Request. Copy the following data back word for word, starting at the line that contains "Describe the element at coordinates (80, 60)" and ending at the line that contains "y-tick-label: 600 is", with both of those lines included.

(Beginning of Input)

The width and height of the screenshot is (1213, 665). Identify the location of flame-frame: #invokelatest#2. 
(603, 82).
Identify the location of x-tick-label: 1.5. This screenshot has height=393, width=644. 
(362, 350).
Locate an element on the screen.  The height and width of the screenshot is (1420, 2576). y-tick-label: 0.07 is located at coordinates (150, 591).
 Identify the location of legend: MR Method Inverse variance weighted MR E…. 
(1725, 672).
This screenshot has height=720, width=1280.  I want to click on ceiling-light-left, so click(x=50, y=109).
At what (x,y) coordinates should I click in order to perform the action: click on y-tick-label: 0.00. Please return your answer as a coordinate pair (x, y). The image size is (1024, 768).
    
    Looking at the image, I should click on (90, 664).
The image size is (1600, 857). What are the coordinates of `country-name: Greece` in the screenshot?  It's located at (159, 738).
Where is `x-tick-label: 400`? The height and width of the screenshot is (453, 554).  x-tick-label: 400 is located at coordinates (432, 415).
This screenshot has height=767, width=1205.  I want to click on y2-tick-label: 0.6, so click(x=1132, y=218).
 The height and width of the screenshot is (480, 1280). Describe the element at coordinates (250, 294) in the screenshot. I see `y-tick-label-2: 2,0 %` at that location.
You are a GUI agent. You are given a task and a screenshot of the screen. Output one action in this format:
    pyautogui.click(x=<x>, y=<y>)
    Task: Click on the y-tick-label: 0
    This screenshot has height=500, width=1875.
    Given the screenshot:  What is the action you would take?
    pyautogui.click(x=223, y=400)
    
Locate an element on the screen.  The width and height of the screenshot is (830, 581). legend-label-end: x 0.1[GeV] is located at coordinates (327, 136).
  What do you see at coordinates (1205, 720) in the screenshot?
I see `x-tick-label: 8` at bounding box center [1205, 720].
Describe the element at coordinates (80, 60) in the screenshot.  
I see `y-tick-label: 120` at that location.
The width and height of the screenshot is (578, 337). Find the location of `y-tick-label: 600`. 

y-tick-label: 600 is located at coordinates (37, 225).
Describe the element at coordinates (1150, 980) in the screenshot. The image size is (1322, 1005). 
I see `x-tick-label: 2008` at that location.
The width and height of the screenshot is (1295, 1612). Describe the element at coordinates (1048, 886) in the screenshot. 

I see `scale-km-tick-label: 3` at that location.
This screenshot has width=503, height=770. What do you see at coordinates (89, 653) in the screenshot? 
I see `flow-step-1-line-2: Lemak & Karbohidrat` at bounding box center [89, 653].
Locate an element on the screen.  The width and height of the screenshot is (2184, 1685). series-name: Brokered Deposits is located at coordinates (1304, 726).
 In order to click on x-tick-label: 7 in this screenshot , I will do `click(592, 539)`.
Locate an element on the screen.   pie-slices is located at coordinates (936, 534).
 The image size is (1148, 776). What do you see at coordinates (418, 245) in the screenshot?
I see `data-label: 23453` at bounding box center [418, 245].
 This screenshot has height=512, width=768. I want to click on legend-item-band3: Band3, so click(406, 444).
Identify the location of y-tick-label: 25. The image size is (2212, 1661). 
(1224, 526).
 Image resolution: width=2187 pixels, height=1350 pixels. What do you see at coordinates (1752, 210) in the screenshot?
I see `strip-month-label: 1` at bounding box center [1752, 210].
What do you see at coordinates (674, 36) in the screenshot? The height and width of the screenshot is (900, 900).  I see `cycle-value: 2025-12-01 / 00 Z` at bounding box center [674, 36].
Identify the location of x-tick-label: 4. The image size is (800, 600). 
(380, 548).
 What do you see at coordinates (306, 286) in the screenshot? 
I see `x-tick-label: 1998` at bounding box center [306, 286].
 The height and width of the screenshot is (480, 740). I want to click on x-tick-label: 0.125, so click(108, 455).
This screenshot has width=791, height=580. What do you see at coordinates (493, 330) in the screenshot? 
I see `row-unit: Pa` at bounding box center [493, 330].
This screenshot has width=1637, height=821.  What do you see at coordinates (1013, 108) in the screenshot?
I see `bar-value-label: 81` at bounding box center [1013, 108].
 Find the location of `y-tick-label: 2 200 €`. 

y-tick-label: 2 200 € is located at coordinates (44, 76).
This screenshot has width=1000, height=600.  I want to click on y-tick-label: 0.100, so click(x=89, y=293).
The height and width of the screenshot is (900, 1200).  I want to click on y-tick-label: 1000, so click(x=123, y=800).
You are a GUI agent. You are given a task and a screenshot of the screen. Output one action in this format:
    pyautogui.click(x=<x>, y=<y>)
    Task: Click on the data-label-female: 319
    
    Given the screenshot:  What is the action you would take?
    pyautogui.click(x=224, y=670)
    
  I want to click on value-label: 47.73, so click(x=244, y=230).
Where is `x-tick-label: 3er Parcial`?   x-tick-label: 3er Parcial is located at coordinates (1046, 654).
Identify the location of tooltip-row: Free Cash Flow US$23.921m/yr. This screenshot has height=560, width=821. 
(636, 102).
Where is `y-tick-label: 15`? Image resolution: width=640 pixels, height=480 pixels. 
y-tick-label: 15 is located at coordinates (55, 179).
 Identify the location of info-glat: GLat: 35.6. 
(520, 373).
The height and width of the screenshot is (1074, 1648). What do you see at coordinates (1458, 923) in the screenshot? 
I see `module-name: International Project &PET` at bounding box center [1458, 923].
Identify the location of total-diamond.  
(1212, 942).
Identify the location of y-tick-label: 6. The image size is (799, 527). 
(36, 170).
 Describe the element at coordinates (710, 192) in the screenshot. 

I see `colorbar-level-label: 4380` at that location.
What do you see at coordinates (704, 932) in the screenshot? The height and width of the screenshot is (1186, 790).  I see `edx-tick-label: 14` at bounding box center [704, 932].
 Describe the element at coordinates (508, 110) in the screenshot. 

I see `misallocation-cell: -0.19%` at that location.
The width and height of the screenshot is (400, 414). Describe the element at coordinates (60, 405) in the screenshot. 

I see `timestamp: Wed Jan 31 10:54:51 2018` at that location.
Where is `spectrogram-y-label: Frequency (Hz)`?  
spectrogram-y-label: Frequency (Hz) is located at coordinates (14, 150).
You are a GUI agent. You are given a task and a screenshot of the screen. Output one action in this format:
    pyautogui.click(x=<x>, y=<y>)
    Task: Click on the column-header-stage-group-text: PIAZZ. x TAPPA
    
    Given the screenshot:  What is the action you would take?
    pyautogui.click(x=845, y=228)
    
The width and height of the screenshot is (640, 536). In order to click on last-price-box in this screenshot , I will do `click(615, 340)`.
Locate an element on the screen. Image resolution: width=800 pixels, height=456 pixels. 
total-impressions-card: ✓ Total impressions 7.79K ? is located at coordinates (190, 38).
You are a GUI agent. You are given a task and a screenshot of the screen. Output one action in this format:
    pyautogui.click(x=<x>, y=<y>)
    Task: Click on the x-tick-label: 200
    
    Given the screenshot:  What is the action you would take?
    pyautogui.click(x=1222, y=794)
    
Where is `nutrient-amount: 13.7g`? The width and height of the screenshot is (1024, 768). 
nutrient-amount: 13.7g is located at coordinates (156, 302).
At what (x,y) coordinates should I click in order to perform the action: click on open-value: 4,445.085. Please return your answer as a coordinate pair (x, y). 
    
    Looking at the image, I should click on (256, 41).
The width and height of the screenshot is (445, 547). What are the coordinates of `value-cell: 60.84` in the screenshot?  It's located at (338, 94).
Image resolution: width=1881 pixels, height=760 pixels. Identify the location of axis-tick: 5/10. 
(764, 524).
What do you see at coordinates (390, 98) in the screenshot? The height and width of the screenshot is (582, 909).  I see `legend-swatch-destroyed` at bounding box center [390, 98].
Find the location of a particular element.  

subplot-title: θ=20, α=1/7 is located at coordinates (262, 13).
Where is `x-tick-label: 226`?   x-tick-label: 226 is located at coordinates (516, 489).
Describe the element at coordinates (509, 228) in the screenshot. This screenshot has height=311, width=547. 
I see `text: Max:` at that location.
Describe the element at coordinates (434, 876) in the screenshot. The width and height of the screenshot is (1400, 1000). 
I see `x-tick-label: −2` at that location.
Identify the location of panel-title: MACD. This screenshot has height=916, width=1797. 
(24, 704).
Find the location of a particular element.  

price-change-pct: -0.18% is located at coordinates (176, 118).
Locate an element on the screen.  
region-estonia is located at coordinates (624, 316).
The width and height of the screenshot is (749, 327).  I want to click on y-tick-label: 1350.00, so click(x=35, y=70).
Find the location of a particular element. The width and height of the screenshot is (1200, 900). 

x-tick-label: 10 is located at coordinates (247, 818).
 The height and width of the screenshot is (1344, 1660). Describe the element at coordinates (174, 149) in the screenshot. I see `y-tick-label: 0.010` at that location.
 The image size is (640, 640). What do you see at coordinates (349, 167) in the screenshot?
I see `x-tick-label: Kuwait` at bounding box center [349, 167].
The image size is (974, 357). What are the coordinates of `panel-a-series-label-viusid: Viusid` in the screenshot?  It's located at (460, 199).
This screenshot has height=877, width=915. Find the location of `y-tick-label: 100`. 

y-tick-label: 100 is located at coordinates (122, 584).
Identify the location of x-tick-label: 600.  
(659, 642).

(End of Input)

Answer.
Describe the element at coordinates (80, 60) in the screenshot.  
I see `y-tick-label: 120` at that location.
The width and height of the screenshot is (578, 337). Find the location of `y-tick-label: 600`. 

y-tick-label: 600 is located at coordinates (37, 225).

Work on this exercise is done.